小月を抱きしめながら、セリュウ達を見送ったのは、七歳の少女だった。
「赤ちゃん竜なんて、初めて見ます」
興味津々にセリュウたちに近づいてきた少女は、声を弾ませ小月を抱き上げ、そして『私が大事にお預かりしますね♪』と言い、胸を張って子守を引き受けてくれたのだ。
名を白瓏宝珠・沙奈(はくろうほうじゅ・さな)。好奇心旺盛な明るい少女だ。
セリュウはひと月ほどで戻ると彼女にいい、仕事へと出かけていった。沙奈はひと月の間、この小月に何を教えてあげようかと頭の中で考えながら、楽しそうにしていた。
「仲良くしましょうね♪ 小月」
「キャウ」
沙奈の言葉にきちんと反応を返す、小月。それは彼女を認めたということ。
小月は沙奈の小さな手に抱かれながら、嬉しそうに瞳を輝かせている。安心している証拠だ。
「一ヶ月もあるなら、何か教えられそうですね…ええと…」
自宅にたどり着いた沙奈は、小月をテーブルの上にと下ろし、独り言のように言葉を作り出す。
「…そうですね、踊り、なんてどうでしょう。セリュウさんがお仕事で疲れて帰った時に、踊ってあげたら疲れも取れると思うんです」
そう真剣に話す沙奈に、小月は瞳を丸くしている。それでも言葉が通じていないというわけではなく、きちんと聞いているようだ。コクリ、と頷き返事をして見せている。
「沙奈がお歌を歌ってあげますね。それに合わせて踊れるようになれたら…素敵です」
「キュウ〜♪」
沙奈が胸の前で両手を組んでそう言うと、小月はそれを真似する。そして背にある小さな翼をパタパタと動かし、自分の感情表現を彼女へ伝えようとしていた。つまりは、楽しいと言うことである。
「それじゃあ明日から早速練習しましょう♪ 今日はもう夕暮れですし…あ、沙奈は料理も得意なんですよ。今日は小月の好物を作ってあげますね」
沙奈はセリュウから預かった、小月の好みの食べ物や、癖などを書かれた紙を広げて見ていた。

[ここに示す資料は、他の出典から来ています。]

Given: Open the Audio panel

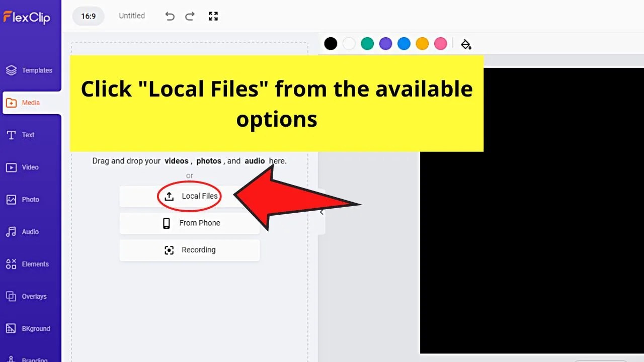Looking at the screenshot, I should [x=30, y=231].
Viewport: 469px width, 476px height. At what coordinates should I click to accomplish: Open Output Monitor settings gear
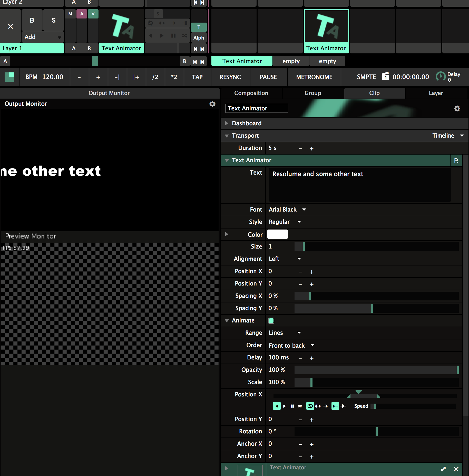click(212, 104)
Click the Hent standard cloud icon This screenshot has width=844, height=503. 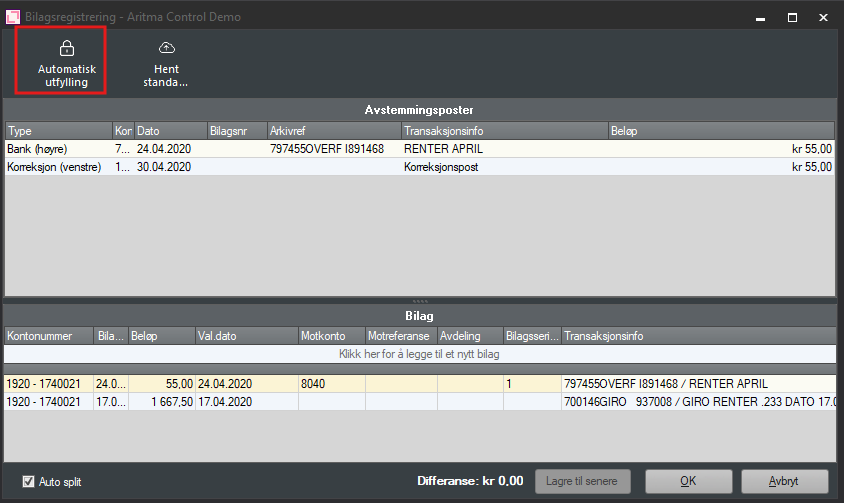(166, 48)
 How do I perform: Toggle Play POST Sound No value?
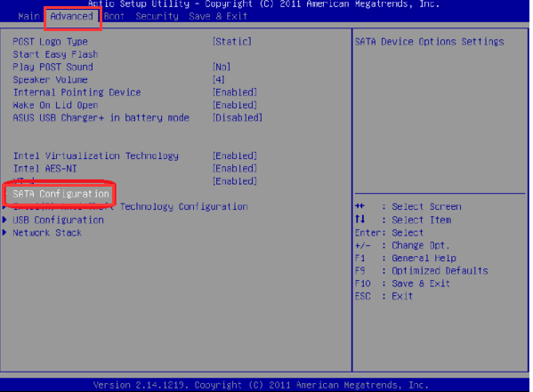[x=222, y=67]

子供の竜であるからか、やはり悪戯もするらしい。『悪戯注意』と最後に書いてあるのを見て、沙奈はくすりと笑う。
「あっ…そうそう、数珠とクマさんのぬいぐるみは大事なものなので、悪戯しちゃいけませんよ? 小月」
ぴっ、と人差し指を立てながら。
沙奈は思い出したように小月へと、そう言い聞かせる。数珠とは沙奈が身に着けているもので、クマのぬいぐるみもいつも一緒に連れ歩いているものだった。よほど大切なものなのだろう。
小月はその彼女の人差し指に多少驚いていたが、すぐに表情を崩して、前足を伸ばして沙奈の指へと飛びついてじゃれ付いてきた。彼女に甘えているようだ。

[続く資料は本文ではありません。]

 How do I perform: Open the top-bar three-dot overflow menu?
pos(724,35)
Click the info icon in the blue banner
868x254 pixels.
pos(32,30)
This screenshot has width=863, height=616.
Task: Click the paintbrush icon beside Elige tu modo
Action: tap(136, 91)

「ふふ♪ 解ったら、大人しく待っていてくださいね。良い子には美味しいご飯があたりますからね」
沙奈にとっては、姉弟のような感覚なのだろうか。年の近い弟が出来たと、言ったところなのだろう。笑顔で小月へと言葉を投げかけているその姿は、すっかり『お姉さん』になっている。
小月もお腹がすいているのか、彼女の言葉をきちんと聞き入れて、テーブルの上で大人しくしていた。料理を作っている彼女の後姿を、じっと眺めながら。

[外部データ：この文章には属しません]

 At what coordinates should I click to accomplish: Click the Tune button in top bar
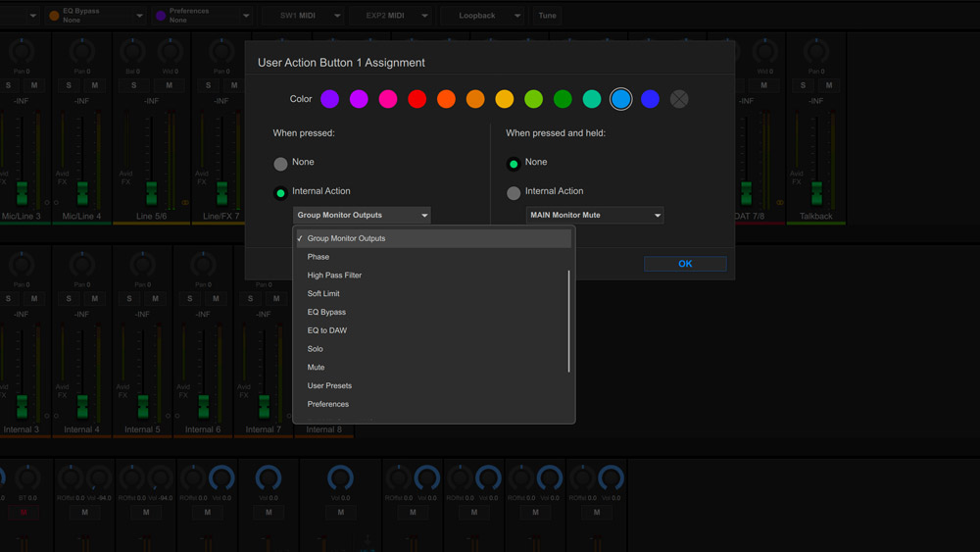547,16
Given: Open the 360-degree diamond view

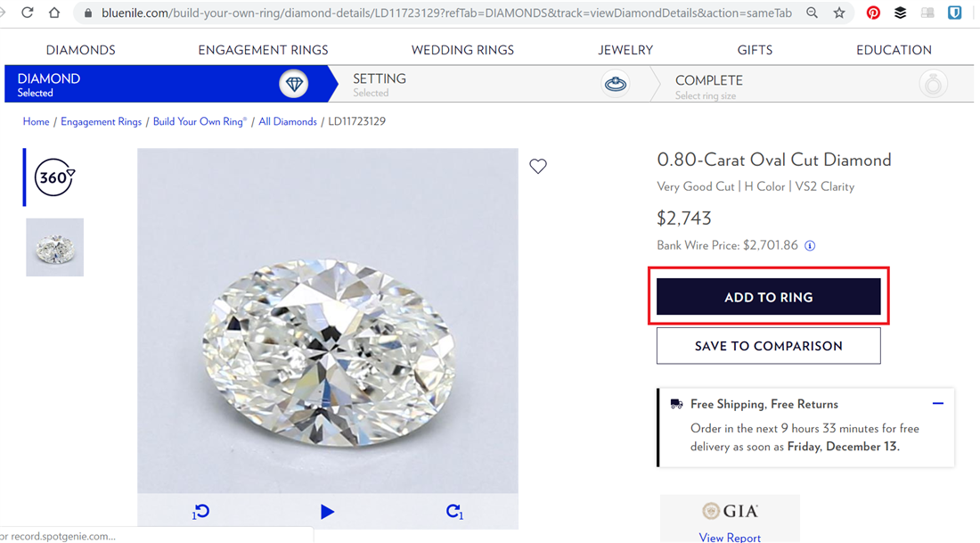Looking at the screenshot, I should point(53,177).
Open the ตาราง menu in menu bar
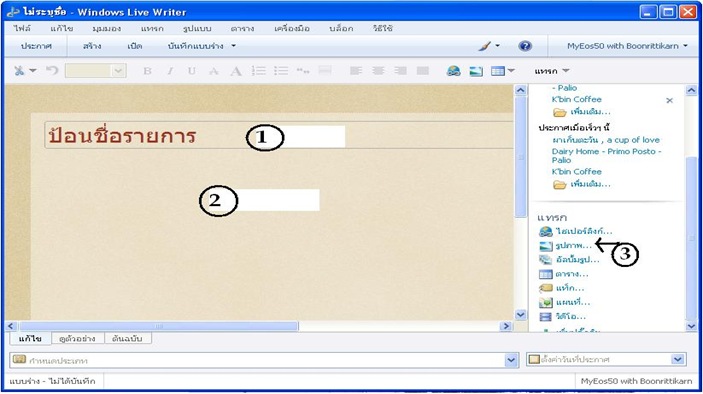This screenshot has height=394, width=703. (242, 28)
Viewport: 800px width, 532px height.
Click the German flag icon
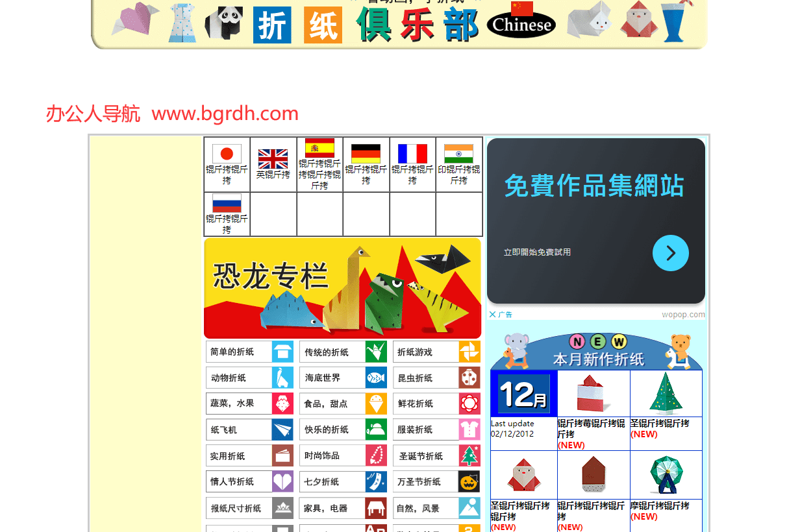pos(366,154)
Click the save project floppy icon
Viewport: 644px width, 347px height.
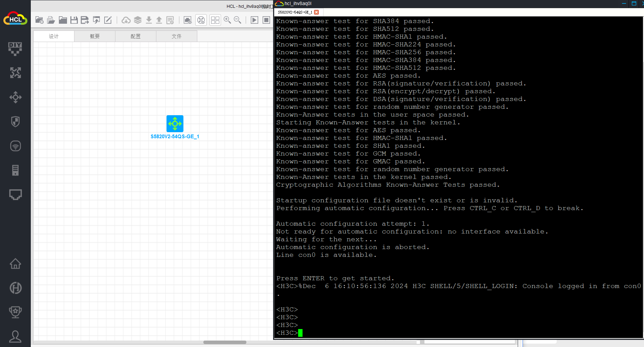74,20
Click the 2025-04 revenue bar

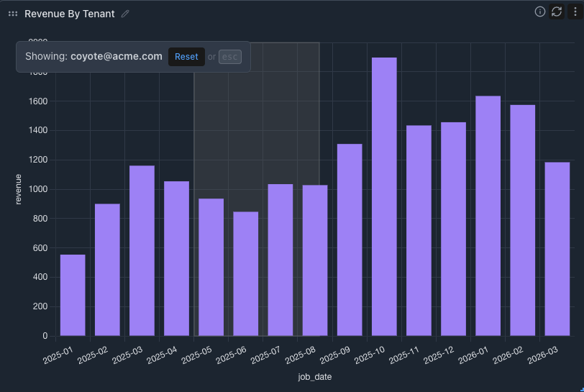[176, 258]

そこから沙奈と小月の、一ヶ月間の生活がゆっくりと始まっていった。
「小月、こっちですよ〜」
「キャウ〜」
天使の広場の中で、沙奈と小月はすっかり日課となってしまった散歩を今日も楽しんでいた。
噴水の周りで追いかけっこをしたり、かくれんぼをしたり…その遊びは様々で、小月もどれも気に入り楽しく過ごしているようだ。時折、噴水の中に居る亀を不思議そうに眺めては、前足で水面を叩き亀を驚かせたりもしている。そのたびに、心優しい沙奈に軽く怒られたりもするのだが…。
一通り散歩が終わったあとは、家へと戻り夕食の時間までは、踊りの練習をしていた。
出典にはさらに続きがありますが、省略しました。